----- RECORDS SUPPLIED

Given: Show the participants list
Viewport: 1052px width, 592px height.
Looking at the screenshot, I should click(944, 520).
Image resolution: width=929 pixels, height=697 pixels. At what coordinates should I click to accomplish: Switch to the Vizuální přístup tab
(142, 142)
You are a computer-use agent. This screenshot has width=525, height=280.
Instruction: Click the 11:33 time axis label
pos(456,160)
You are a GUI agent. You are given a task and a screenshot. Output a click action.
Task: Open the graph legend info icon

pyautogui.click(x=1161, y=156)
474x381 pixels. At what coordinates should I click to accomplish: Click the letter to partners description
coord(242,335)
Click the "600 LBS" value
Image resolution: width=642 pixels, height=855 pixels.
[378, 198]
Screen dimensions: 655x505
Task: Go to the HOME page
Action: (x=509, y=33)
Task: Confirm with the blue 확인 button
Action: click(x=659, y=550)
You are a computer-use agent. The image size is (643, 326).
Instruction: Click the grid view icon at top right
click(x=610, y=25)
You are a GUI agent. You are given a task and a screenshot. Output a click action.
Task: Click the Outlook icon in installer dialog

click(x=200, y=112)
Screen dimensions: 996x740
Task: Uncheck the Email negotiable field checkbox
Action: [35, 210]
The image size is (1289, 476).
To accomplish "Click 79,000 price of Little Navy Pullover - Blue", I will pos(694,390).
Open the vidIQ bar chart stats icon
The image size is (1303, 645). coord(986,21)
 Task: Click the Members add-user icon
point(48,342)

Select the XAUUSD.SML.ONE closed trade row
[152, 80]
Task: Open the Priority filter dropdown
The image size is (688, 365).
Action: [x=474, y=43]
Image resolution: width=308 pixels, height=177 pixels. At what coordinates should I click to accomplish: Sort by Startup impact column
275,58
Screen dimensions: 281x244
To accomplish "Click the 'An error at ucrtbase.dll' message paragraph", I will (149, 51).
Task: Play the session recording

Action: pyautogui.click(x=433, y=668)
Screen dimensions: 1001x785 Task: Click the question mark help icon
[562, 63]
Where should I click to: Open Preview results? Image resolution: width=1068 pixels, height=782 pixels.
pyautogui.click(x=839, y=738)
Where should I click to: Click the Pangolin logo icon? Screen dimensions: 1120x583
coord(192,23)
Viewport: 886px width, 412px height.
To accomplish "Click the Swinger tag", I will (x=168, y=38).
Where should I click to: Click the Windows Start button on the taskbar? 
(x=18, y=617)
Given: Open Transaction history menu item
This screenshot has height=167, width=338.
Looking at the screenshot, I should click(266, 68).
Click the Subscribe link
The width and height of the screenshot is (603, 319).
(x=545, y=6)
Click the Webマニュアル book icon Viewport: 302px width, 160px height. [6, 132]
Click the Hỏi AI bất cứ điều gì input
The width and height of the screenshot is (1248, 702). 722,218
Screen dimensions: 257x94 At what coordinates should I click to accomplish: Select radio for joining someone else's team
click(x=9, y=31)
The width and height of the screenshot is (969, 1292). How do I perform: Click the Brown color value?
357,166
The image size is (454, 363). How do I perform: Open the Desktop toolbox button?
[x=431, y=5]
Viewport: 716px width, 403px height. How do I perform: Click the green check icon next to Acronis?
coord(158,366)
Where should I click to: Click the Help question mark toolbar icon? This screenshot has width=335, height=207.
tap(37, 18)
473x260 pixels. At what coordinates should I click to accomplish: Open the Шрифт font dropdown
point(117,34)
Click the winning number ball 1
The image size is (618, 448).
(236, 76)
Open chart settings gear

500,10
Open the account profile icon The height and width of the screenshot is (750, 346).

----------

EXERCISE REQUIREMENTS
Rewrite the entries above as a numbered list, leaving out the blank lines.

EXPECTED ANSWER
1. Given: Show the participants list
2. Viewport: 1052px width, 592px height.
3. Looking at the screenshot, I should click(944, 520).
4. Image resolution: width=929 pixels, height=697 pixels. At what coordinates should I click to accomplish: Switch to the Vizuální přístup tab
5. (142, 142)
6. You are a computer-use agent. This screenshot has width=525, height=280.
7. Instruction: Click the 11:33 time axis label
8. pos(456,160)
9. You are a GUI agent. You are given a task and a screenshot. Output a click action.
10. Task: Open the graph legend info icon
11. pyautogui.click(x=1161, y=156)
12. 474x381 pixels. At what coordinates should I click to accomplish: Click the letter to partners description
13. coord(242,335)
14. Click the "600 LBS" value
15. Image resolution: width=642 pixels, height=855 pixels.
16. [378, 198]
17. Screen dimensions: 655x505
18. Task: Go to the HOME page
19. Action: (x=509, y=33)
20. Task: Confirm with the blue 확인 button
21. Action: click(x=659, y=550)
22. You are a computer-use agent. The image size is (643, 326).
23. Instruction: Click the grid view icon at top right
24. click(x=610, y=25)
25. You are a GUI agent. You are given a task and a screenshot. Output a click action.
26. Task: Click the Outlook icon in installer dialog
27. click(x=200, y=112)
28. Screen dimensions: 996x740
29. Task: Uncheck the Email negotiable field checkbox
30. Action: [35, 210]
31. The image size is (1289, 476).
32. To accomplish "Click 79,000 price of Little Navy Pullover - Blue", I will pos(694,390).
33. Open the vidIQ bar chart stats icon
34. The image size is (1303, 645). coord(986,21)
35.  Task: Click the Members add-user icon
36. point(48,342)
37. Select the XAUUSD.SML.ONE closed trade row
38. [152, 80]
39. Task: Open the Priority filter dropdown
40. The image size is (688, 365).
41. Action: [x=474, y=43]
42. Image resolution: width=308 pixels, height=177 pixels. At what coordinates should I click to accomplish: Sort by Startup impact column
43. 275,58
44. Screen dimensions: 281x244
45. To accomplish "Click the 'An error at ucrtbase.dll' message paragraph", I will (149, 51).
46. Task: Play the session recording
47. Action: pyautogui.click(x=433, y=668)
48. Screen dimensions: 1001x785 Task: Click the question mark help icon
49. [562, 63]
50. Where should I click to: Open Preview results? Image resolution: width=1068 pixels, height=782 pixels.
51. pyautogui.click(x=839, y=738)
52. Where should I click to: Click the Pangolin logo icon? Screen dimensions: 1120x583
53. coord(192,23)
54. Viewport: 886px width, 412px height.
55. To accomplish "Click the Swinger tag", I will (x=168, y=38).
56. Where should I click to: Click the Windows Start button on the taskbar? 
57. (x=18, y=617)
58. Given: Open Transaction history menu item
59. This screenshot has height=167, width=338.
60. Looking at the screenshot, I should click(266, 68).
61. Click the Subscribe link
62. The width and height of the screenshot is (603, 319).
63. (x=545, y=6)
64. Click the Webマニュアル book icon Viewport: 302px width, 160px height. [6, 132]
65. Click the Hỏi AI bất cứ điều gì input
66. The width and height of the screenshot is (1248, 702). 722,218
67. Screen dimensions: 257x94 At what coordinates should I click to accomplish: Select radio for joining someone else's team
68. click(x=9, y=31)
69. The width and height of the screenshot is (969, 1292). How do I perform: Click the Brown color value?
70. 357,166
71. The image size is (454, 363). How do I perform: Open the Desktop toolbox button?
72. [x=431, y=5]
73. Viewport: 716px width, 403px height. How do I perform: Click the green check icon next to Acronis?
74. coord(158,366)
75. Where should I click to: Click the Help question mark toolbar icon? This screenshot has width=335, height=207.
76. tap(37, 18)
77. 473x260 pixels. At what coordinates should I click to accomplish: Open the Шрифт font dropdown
78. point(117,34)
79. Click the winning number ball 1
80. The image size is (618, 448).
81. (236, 76)
82. Open chart settings gear
83. 500,10
84. Open the account profile icon The height and width of the screenshot is (750, 346).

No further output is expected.